Draft
As an avid movie lover, one of the toughest question to answer is: 'what's your all-time favorite movie?'. Certainly, it seems almost impossible to pick my favorite movie of all-time, however, the up-lifting opening sequence of The Sting (1973) with the melody of The Entertainer will always have a special place in my heart.
This Oscar winning crime comedy is the story of 2 con artists; the young and fearless Hooker played by Robert Redford, and the old and experienced Henry played by Paul Newman. Both conmen seek revenge on a Chicago mob boss, Lonnegan, who murdered one of their mutual fellows. In spite of the juxtaposition between their characteristics, 2 conmen show the chemistry and plan the biggest set-up to win their money back from Lonnegan.
If you have not seen this old classic, you must experience the climax of their set-up without any spoilers. Since the first time I saw this movie, I have been captured by the charming acting, riveting twists and skillful film-crafting.
Without spoiling too much, the concept of their scheme is take small losses, but never miss big wins.
This inspired me to answer a following question: Can machine learning understand the concept of accepting loss for the sake of large wins in the future?
Conventional supervised learning requires a set of inputs and respective labels. For example, the model will predict the optimal hands to play based on current environment such as the amount of money you have, how strong your current hands are, how lucky you feel today. This means we need to know the optimal actions to take given the input even before training the model.
The challenge of our situation is that we don't know the optimal solution when we start the simulation. This means, our model needs to explore the environment without any previous knowledge and develop the strategy to the game through their experiences. This technique is called reinforcement learning. We are going to simulate the situation of accepting loss for the larger win using this concept. For this purpose, I concluded that the card game baccarat and the discovery of the optimal betting strategy would be a perfect simulation.
Baccarat is one of the simplest games in casino similar to black jack. The twist is, you don't even need to know how to play. The players only need to guess the result of the next game and bet on it. There are only 3 options: player will win, banker(dealer) will win, or they will tie. If the player guesses correctly, he will get the money back based on how much he best. There are mainly 2 reasons to why I chose this particular situation for the training environment.
-
Player can simply keep betting on the dealer.
Here it is. This is the golden rule. In Baccarat, you will get higher return if you guess tie correctly, but it is the riskiest odds to play. In fact, it is already known the exact probability and expected value of each guess. Of course, in real life, you could feel lucky or the table you sit could produce more wins for player. In theory, however, if you play the game of Baccarat long enough, each hands should converge to the following probability.
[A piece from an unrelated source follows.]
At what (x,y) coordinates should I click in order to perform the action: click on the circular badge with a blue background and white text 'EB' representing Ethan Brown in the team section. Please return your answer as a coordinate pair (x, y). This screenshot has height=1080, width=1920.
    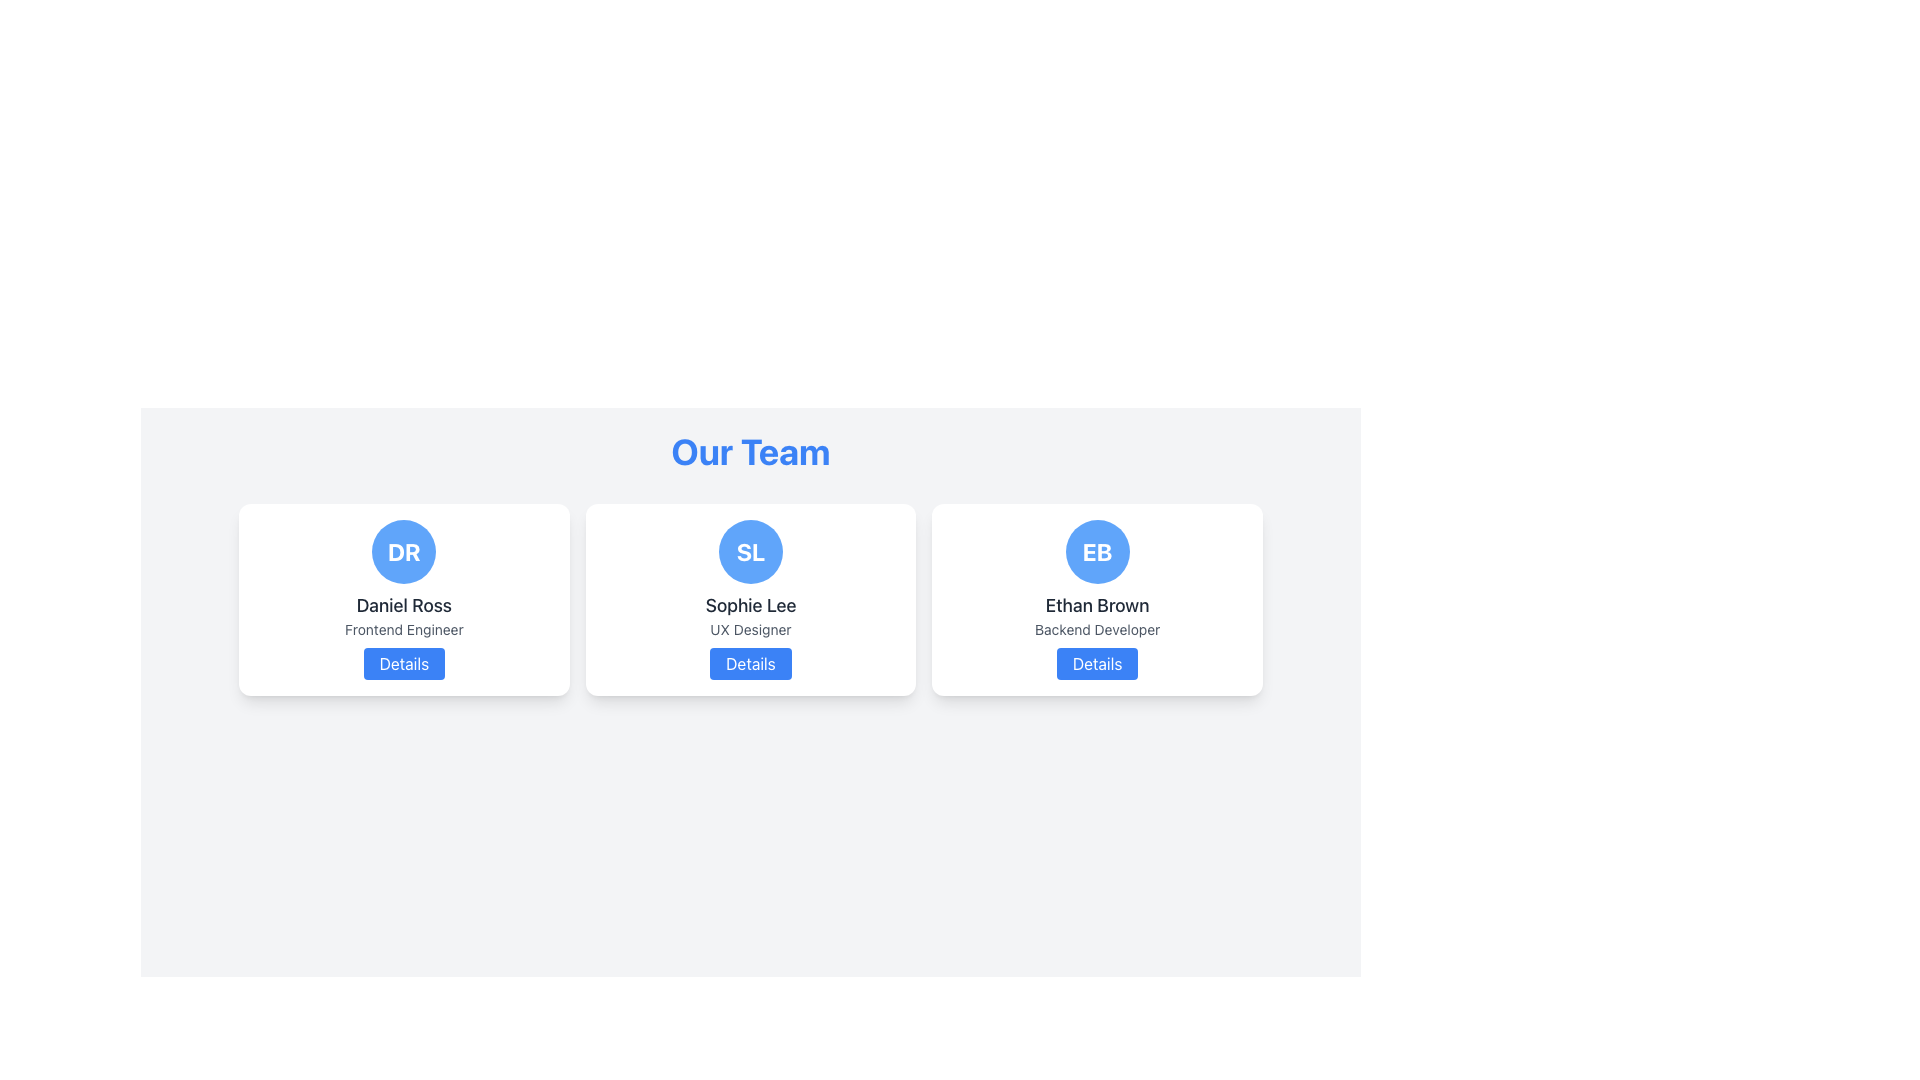
    Looking at the image, I should click on (1096, 551).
Hence, our model can simply keep betting on the banker; the hands with highest expected value.
Probability of Winning Return Expected Value Player .4462 +1 -0.012351 Banker .4585 +.95 -0.010579 Tie .0953 +8 -0.143596 -
This game is all about short/long-term betting strategy
The existing strategy of Baccarat is all about the repetition of betting pattern. All strategies expect players to bet on banker all the time. It's a systematic betting pattern that can be evaluated mathematically. For example, the famous 1324 system works as follows. Starting from 1 unit of your bet, you will bet progressively with the sequence of 1 unit, 3 units, 2 units, 4 units until you lose. If you lose, you start over from 1. If you complete the sequence, you will also start over from 1. As you see, this process is programming-friendly due to its systematic nature. From this reason, our learning model is able to simplify the gaming situation and only focus on the discovery of this betting pattern.
As explained above, the game of Baccarat allowed me to write a simple code and simulate the game environment. For example, I didn't even need to create a class for the playing cards. All I needed was to follow the probability table from the previous section.
def deal(self):
''' Baccarat deal simulator based on actual probability
Simulate one deal of bacarrat with odds from http://www.baccaratstrategies.net/Baccarat-Probabilities.html
player odds : 44.62%
dealer odds : 45.85%
tie : 9.53 %
Args: None
Return: integer encoding of game result
0 : player wins
1 : dealer wins
2 : tie
'''
prob = random()
# player wins with 44.62%
if prob < .4462:
return 0
# dealer wins with 45.85%
elif prob < .9047:
return 1
# tie with 9.53%
else:
return 2
Believe or not, this is the core of game engine. For each game simulation, Player class will make a decision about betting price. By default, Player class will wait for the user input and decides the betting price. For any AI players, I overload the function to determine the betting and either program the set of existing strategies or train reinforcement learning model to discover one.